At that moment a hoarse sigh heaved his huge chest in an uneven rhythm, and Rouletabille, leaning in the doorway of the dressing-room, watched—but it was no longer the general that he watched, it was something else, lower down, beside the wall, near the door, and it was that which set him tiptoeing so lightly across the floor that it gave no sound. There was no slightest sound in the chamber, except the heavy breathing lifting the rough chest. Behind Rouletabille Matrena raised her arms, as though she wished to hold him back, because she did not know where he was going. What was he doing? Why did he stoop thus beside the door and why did he press his thumb all along the floor at the doorway? He rose again and returned. He passed again before the bed, where rumbled now, like the bellows of a forge, the respiration of the sleeper. Matrena grasped Rouletabille by the hand. And she had already hurried him into the dressing-room when a moan stopped them.

"The youth of Moscow is dead!"

It was the sleeper speaking.

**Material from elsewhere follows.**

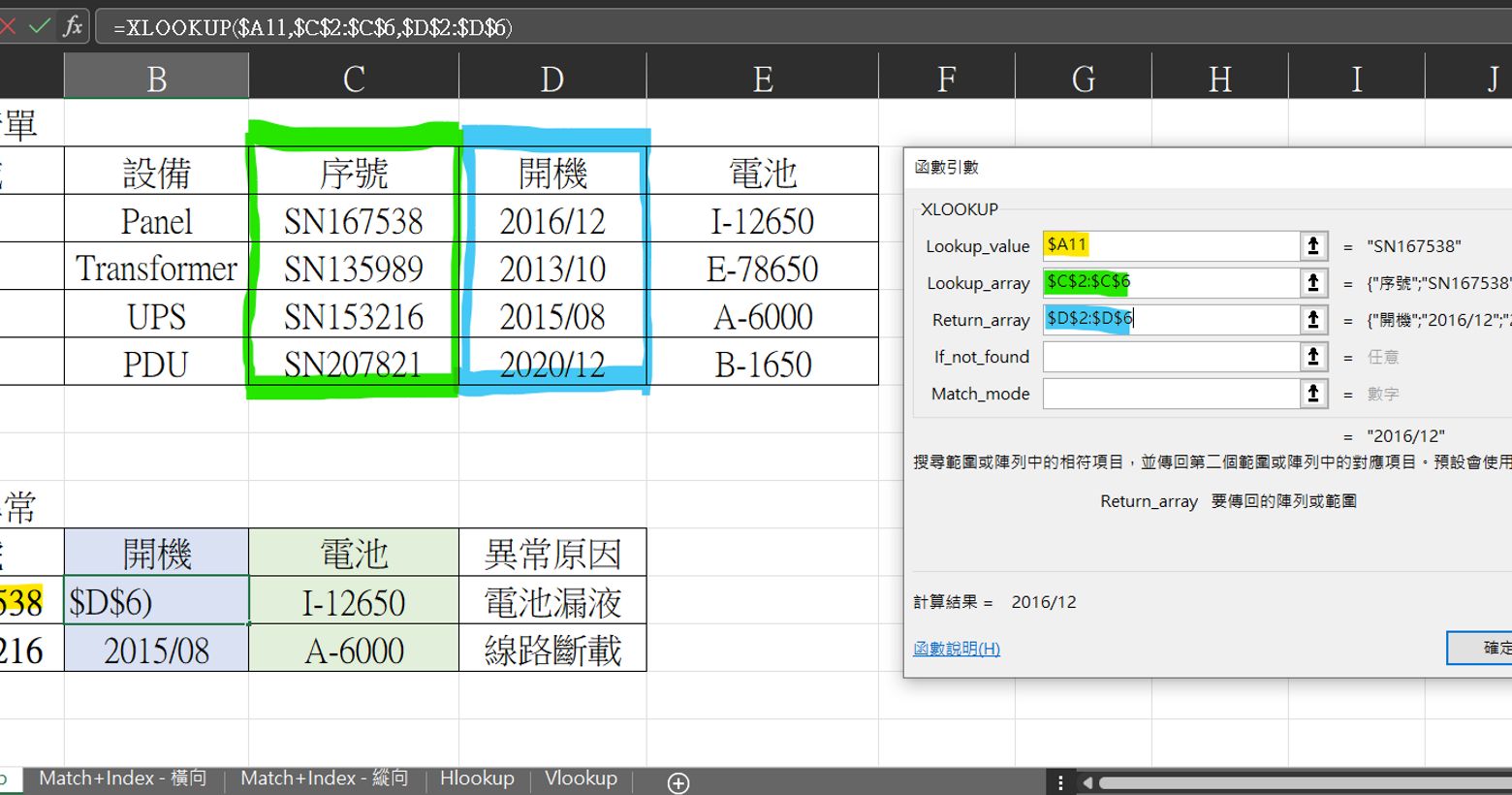
Task: Click the If_not_found range selector arrow
Action: tap(1312, 357)
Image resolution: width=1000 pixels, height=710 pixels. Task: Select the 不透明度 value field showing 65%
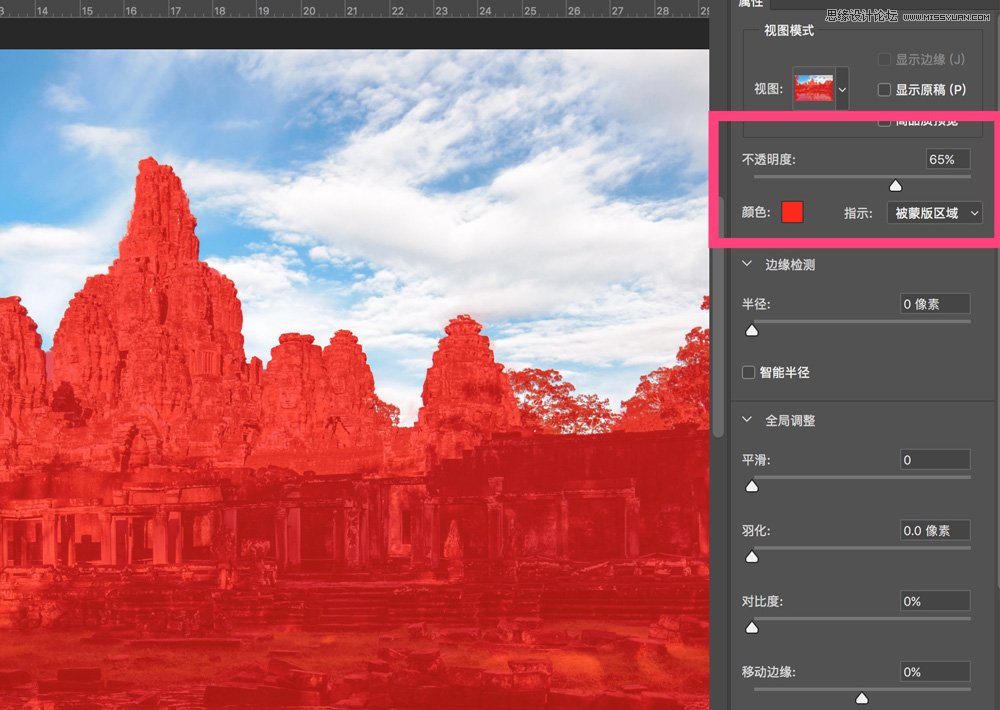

The mouth which had given the stringent orders moaned. And the lamentation was still a menace. In the haunted sleep thrust upon that man by the inadequate narcotic the words Feodor Feodorovitch spoke were words of mourning and pity. This perfect fiend of a soldier, whom neither bullets nor bombs could intimidate, had a way of saying words which transformed their meaning as they came from his terrible mouth. The listeners could not but feel absorbed in the tones of the brutal victor.

Matrena Petrovna and Rouletabille had leant their two shadows, blended one into the other, against the open doorway just beyond the gleam of the night-lamp, and they heard with horror:

"The youth of Moscow is dead! They have cleared away the corpses. There is nothing but ruin left. The Kremlin itself has shut its gates—that it may not see. The youth of Moscow is dead!"

Feodor Feodorovitch's fist shook above his bed; it seemed that he was about to strike, to kill again, and Rouletabille felt Matrena trembling against him, while he trembled as well before the fearful vision of the killer in the Red Week!

Feodor heaved an immense sigh and his breast descended under the bed-clothes, the fist relaxed and fell, the great head lay over on its ear. There was silence. Had he repose at last? No, no. He sighed, he choked anew, he tossed on his couch like the damned in torment, and the words written by his daughter—by his daughter—blazed in his eyes, which now were wide open—words written on the wall, that he read on the wall, written in blood.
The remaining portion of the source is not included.